'Tis Pity She's a Whore
In one some of his final words to Annabella, Giovanni makes an interesting claim; he says, "If ever aftertimes should hear / Of our fast-knit affections, though perhaps / The laws of conscience and of civil use / May justly blame us, yet when they but know / Our loves, that love will wipe away that rigor / Which would in other incests be abhorred" (5.5.68-73). In a sense, love will conquer, or at least be an apologia for, all social prohibitions to their particular incest. However, as Katherine Maus points out in her introduction, Giovanni and Annabella’s love cannot prevent the intrusion of the social world and their lives end disastrously. This brings to mind a point Jonathan Dollimore makes in his introduction to Radical Tragedy. Specifically, though it would seem that the play gives voice to the threat of incest then contains that threat, there is something more sinister going on; incest is not the real threat, it veils the political machinations that reward cruelty as a way of maintaining social hegemony.

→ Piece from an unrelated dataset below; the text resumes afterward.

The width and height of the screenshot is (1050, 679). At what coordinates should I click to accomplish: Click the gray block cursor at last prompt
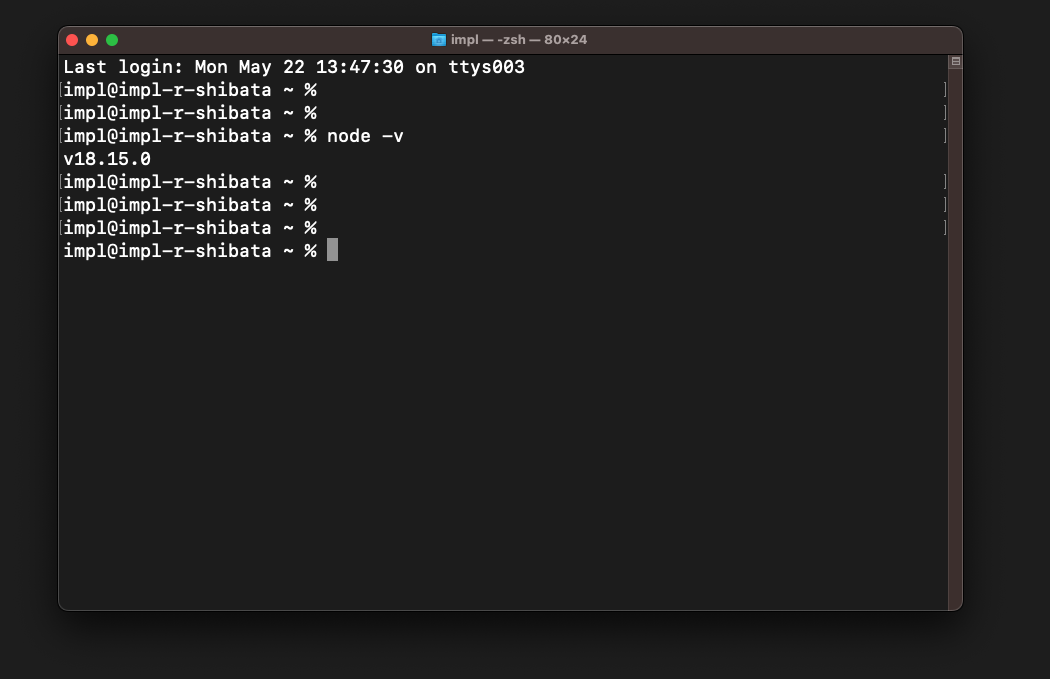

In Dollimore’s words, does this play evince a “subversive knowledge of political domination” (xxi)? In this respect, what do we make of the kind of character that Vasques is? Or of the Cardinal who seems lenient in his pronouncing banishment? Or is the bloody end of this tale just a show of growing anxiety with regard to England’s political climate?
The Changeling
This play runs its course within three distinct institutions of social control: the castle home of Vermandero, Alibius’s insane asylum, and the less tangible institution of marriage (though the first scene does happen in a temple). As I tried (perhaps unsuccessfully) to sketch in my question above, what seems to be the culprit, the threat to society, is not what we first think it is. In The Changeling, all three institutions fail to prohibit acts of change, violence, and sexual taboo. However, the curious attempt to reclaim marriage at the end of the play, as Engle points out, seems rushed. Is marriage the real social threat in this play? Do Middleton and Rowley’s include this promise by Alibius in order to underline a certain sense of absurdity to this third estate? Or would it more profit the reader to understand this as a kind of metaphysical truth that is allowed to exist in the fragmented world of tragedy?